In addition, the clean data in PB (6.62–10.90 Gb) are bigger than the one in IL (4.53–4.54 Gb) (Table S1). We normalized the contig number with clean data size and found that, using per unit of clean data (1 Gb), IL could generate 264,364 ± 9774 contigs/Gb and PB only generated 108 ± 24 contigs/Gb (Fig. S1A). This result again indicated that the IL platform is more sensitive than PB in the number of contigs. The PI has larger clean data, but the contig number of PI per unit of clean data assembled (21,512 ± 1645) is still less than IL performance (Fig. S1A).
Gene prediction from the assembled contigs
The assembly performance of the three different methods was further evaluated by examining the predicted genes. The Illumina platform performed better in terms of sensitivity compared to PB, as shown by gene numbers (Fig. 3A) and total gene lengths (Table S2), while PB sequencing gave a larger proportion of longer gene sequences (Fig. 3B, S2, Table S3), the proportion of gene sequences number longer than 1000 bp was 5.82% in PB, while IL was 1.86%. Only third-generation sequencing assemblies for the high-altitude sample resulted in a 3.18-fold (PB, medium altitude) increase in the number of genes (Fig. 3A). This showed that the PB method had relatively unstable sequencing results. According to the gene length distribution line graph (Fig. 3B, S2, Table S3), except the high-altitude sample, the PB and PI exceeded the IL assembly by 7.34- and 2.14-fold, respectively, in the number of genes with lengths ≥2000 bp. In addition, the number of genes ≥2 kb in the PI was 2142, compared to 2214 and 474 in the IL and PB assemblies, respectively.

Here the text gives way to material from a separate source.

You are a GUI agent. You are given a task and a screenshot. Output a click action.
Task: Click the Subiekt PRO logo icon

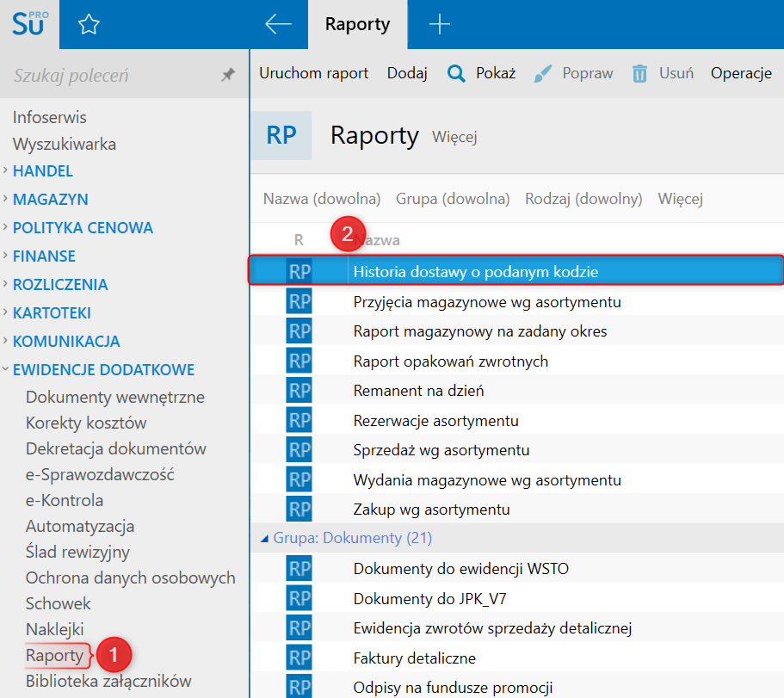click(x=29, y=24)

The orthologous genes were analyzed to compare the common and unique genes predicted by the three assembly methods. The genes from the PB assembly accounted for only 43.60% of the total gene pool, while the genes from the IL and PI assemblies accounted for 99.62 and 92.27% of the total genes, respectively (Fig. 3C-D). The PI covered 82.06, 82.53 and 82.57% of the total gene set in the high, medium, and low altitude samples, respectively. The 151,923, 157,139, and 137,589 genes in the three samples were only revealed by the PI assembly (Fig. S3). However, the Venn diagram also pointed out genes that were lost from the PI assembly predicted by the contigs, resulting from assembly errors.
Annotation of the predicted genes
The predicted genes were annotated using the COG and KEGG [26,27,28] databases to evaluate the quality and quantity of the predicted proteins from the three sequencing/assembly strategies. As shown in Fig. 4A and Fig. S4, the functional gene distribution of the three assemblies were similar, i.e., they were all enriched in genes involved in energy production and conversion (C), transport and metabolism of amino acids (E), carbohydrates (G), coenzymes (H), Inorganics (P) and lipids (I), translation, ribosomal structure and biogenesis (J), transcription (K), and signal transduction (T) (Fig. 4A). However, the PI assembly showed stable functional gene numbers (PB: 31,772 ± 13,546 vs. IL: 975,330 ± 31,417 and PI: 171,836 ± 14,892), and in general, the number were higher in the IL and PI assemblies than in the PB assembly (Fig. S4).
Metabolic pathway analysis based on the KEGG database suggested that all three strategies covered most of the predicted Ko-ids (38.70%) (Fig. 4B, S5A-C). There were total of 537 pathways in the KEGG Pathways database, although PI assembly predicted 394 (366 ± 14) pathways, less than the 443 (438 ± 3) predicted pathways for IL, and 415 (373 ± 25) predicted pathways for PB assembly, PI assembly results was more stable than PB assembly (Fig. 4C). In addition, there were obvious differences in the number of genes that were mapped to the metabolic pathways. The PI assembly matched a higher number of genes than the PB assembly (PB: 16,687 ± 7090 vs. IL: 484,291 ± 20,103 and IL: 66,130 ± 6714) (Fig. 4D).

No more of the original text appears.